» **Exercise requirements**:
Find the line holding "Task: Click the code" in the entries below. Give it again exactly, along with every line after it up to and including the line holding "Open the Integrations tab".

» **Given records**:
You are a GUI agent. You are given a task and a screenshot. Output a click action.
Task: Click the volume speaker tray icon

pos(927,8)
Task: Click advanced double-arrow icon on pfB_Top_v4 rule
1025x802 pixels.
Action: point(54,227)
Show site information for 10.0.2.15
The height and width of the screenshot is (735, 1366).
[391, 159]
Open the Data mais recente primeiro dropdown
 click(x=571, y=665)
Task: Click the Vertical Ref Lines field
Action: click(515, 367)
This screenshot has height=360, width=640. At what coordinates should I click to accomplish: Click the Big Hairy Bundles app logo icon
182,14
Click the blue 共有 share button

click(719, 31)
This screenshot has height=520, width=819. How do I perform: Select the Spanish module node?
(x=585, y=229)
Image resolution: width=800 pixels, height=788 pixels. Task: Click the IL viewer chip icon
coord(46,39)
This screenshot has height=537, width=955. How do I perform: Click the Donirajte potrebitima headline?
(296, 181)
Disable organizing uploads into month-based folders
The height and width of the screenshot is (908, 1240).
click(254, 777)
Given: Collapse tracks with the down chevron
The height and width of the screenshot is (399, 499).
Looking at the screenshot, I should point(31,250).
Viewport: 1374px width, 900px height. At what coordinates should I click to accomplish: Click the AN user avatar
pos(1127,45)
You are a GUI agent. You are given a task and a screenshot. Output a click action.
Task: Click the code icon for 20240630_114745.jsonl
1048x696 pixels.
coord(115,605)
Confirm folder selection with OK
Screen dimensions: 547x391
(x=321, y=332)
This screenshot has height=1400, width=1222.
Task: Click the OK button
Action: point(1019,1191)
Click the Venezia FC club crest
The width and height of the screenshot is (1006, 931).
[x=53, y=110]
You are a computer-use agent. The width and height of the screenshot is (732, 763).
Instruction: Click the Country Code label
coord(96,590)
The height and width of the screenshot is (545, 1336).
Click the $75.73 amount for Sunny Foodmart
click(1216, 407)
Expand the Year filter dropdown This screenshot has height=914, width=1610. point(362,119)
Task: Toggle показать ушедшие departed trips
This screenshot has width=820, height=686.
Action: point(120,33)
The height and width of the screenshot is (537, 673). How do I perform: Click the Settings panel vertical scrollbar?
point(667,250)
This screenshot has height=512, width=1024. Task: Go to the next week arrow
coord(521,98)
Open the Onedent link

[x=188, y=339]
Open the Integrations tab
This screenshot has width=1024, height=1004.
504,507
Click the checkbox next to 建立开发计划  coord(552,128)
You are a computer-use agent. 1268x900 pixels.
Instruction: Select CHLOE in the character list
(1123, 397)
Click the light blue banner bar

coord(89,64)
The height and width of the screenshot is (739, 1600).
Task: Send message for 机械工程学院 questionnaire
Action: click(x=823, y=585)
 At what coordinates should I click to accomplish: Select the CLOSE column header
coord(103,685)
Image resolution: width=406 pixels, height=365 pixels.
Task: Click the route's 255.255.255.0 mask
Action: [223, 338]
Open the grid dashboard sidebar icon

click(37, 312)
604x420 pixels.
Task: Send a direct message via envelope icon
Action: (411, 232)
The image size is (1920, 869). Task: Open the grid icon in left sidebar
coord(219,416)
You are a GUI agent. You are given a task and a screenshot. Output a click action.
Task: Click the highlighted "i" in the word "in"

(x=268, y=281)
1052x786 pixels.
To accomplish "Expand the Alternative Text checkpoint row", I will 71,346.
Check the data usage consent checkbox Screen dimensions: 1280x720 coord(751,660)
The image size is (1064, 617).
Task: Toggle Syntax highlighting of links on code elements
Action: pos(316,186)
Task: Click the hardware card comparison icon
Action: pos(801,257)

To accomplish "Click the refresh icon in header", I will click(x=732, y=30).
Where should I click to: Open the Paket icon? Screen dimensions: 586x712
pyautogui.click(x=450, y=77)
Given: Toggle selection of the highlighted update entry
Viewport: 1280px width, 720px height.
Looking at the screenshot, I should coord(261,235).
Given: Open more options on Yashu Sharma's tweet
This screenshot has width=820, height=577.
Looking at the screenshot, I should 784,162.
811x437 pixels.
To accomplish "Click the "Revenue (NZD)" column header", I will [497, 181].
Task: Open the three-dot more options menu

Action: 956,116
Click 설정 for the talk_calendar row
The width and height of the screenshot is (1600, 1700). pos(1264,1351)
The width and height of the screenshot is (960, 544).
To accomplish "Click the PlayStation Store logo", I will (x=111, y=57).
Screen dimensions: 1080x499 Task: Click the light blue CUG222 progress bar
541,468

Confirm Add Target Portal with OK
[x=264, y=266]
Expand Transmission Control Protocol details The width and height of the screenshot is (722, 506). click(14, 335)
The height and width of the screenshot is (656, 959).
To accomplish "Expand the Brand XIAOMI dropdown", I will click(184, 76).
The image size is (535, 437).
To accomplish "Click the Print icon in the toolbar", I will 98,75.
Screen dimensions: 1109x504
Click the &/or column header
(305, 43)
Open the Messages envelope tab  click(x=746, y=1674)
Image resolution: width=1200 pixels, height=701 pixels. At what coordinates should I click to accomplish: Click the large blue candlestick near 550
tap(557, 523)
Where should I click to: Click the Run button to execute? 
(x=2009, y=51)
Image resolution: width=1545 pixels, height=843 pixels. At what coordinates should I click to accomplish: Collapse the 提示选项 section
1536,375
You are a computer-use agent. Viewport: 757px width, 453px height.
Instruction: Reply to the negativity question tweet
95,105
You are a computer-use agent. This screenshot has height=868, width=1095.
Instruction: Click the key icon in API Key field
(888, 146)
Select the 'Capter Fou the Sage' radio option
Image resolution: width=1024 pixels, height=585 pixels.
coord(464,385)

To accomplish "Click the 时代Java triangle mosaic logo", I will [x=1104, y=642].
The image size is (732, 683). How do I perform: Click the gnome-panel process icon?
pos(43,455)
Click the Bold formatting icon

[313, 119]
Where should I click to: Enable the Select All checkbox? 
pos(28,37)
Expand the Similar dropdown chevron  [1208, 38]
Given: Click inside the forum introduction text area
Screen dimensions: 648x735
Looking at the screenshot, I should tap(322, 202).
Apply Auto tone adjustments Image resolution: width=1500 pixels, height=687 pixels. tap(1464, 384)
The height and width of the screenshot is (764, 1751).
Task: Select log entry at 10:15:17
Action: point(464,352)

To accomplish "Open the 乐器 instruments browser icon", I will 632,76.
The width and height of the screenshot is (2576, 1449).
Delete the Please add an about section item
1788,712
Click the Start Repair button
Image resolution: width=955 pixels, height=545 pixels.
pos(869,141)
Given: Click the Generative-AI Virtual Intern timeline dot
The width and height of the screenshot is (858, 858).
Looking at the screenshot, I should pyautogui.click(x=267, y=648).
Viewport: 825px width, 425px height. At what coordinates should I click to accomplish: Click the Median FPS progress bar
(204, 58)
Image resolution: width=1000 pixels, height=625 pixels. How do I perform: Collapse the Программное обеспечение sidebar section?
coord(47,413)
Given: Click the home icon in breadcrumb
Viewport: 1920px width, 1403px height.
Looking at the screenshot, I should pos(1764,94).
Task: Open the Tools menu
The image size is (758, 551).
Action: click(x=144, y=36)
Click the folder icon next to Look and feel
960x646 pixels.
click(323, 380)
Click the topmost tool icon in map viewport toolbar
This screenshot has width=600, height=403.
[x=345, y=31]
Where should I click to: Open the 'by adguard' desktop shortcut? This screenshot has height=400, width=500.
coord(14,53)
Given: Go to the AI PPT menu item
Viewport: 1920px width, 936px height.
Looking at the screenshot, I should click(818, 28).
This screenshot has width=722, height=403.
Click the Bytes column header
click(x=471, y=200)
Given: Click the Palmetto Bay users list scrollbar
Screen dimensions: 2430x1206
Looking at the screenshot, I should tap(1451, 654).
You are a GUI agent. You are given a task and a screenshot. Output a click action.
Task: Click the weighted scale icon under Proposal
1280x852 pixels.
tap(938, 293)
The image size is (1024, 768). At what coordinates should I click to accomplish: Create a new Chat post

» **Exercise result**:
Task: Click the code icon for 20240630_114745.jsonl
1048x696 pixels.
coord(115,605)
Confirm folder selection with OK
Screen dimensions: 547x391
(x=321, y=332)
This screenshot has height=1400, width=1222.
Task: Click the OK button
Action: point(1019,1191)
Click the Venezia FC club crest
The width and height of the screenshot is (1006, 931).
[x=53, y=110]
You are a computer-use agent. The width and height of the screenshot is (732, 763).
Instruction: Click the Country Code label
coord(96,590)
The height and width of the screenshot is (545, 1336).
Click the $75.73 amount for Sunny Foodmart
click(1216, 407)
Expand the Year filter dropdown This screenshot has height=914, width=1610. point(362,119)
Task: Toggle показать ушедшие departed trips
This screenshot has width=820, height=686.
Action: point(120,33)
The height and width of the screenshot is (537, 673). How do I perform: Click the Settings panel vertical scrollbar?
point(667,250)
This screenshot has height=512, width=1024. Task: Go to the next week arrow
coord(521,98)
Open the Onedent link

[x=188, y=339]
Open the Integrations tab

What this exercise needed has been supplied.